The girl looked at her, clearly aware that she was struggling, and spoke once more.
'I'm Aya.'
The woman nodded, paused, and seemed to regain some of her composure.
'Well it's lovely to meet you Aya. Why don't you run along now? I'm an old lady and I need my rest.' The girl didn't react to the woman's words, but continued to stare at her with those deep blue eyes. Impatiently, the woman took a step forward. 'Come now child, run along.'
'What's your name?' Aya asked, ignoring the woman's comments.
'Naibu,' the lie came quickly to the woman's tongue, 'now come along -'
'That's a desert name,' Aya said, frowning, 'you don't look like you're from the desert.'
The woman frowned. Naibu was a desert name, and she had picked it because she was from the desert and it matched her ethnicity. But of course, she had changed her skin tone when she affected this disguise in order to closer match the people of the hills. The girl was clever, despite her youth.
'My mother was from the desert,' said the woman after a moment's thought. 'But my father wasn't.

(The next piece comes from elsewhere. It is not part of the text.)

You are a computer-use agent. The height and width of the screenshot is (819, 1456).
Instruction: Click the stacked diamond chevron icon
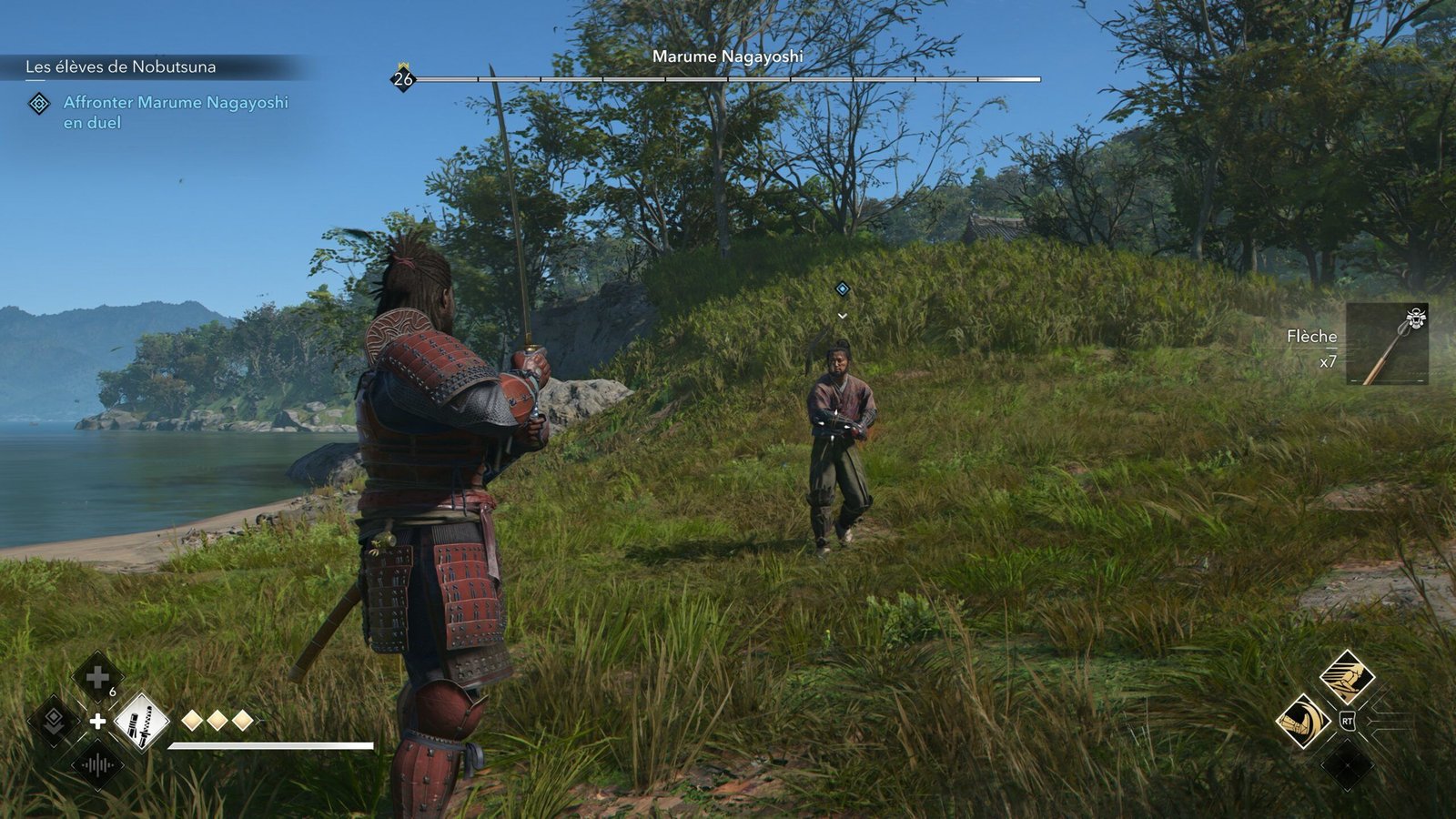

I suppose I look more like him.'
Aya nodded, satisfied. But her next question felt like a punch in the stomach.
'What was your mother like?'
The woman breathed in sharply, in spite of herself. She had, of course, no memory of either of her parents. Unlike the accidents and the purposeless of the world, she had been born for a reason, initiated into the clan at birth. Her parentage did not matter - how could it, when the whole world was at stake? - and it had never before come up. Of course as a child she had wondered, but those thoughts had been firmly driven from her head a long time ago. Her mother…
The woman was spared from answering by a noise from the doorway behind her.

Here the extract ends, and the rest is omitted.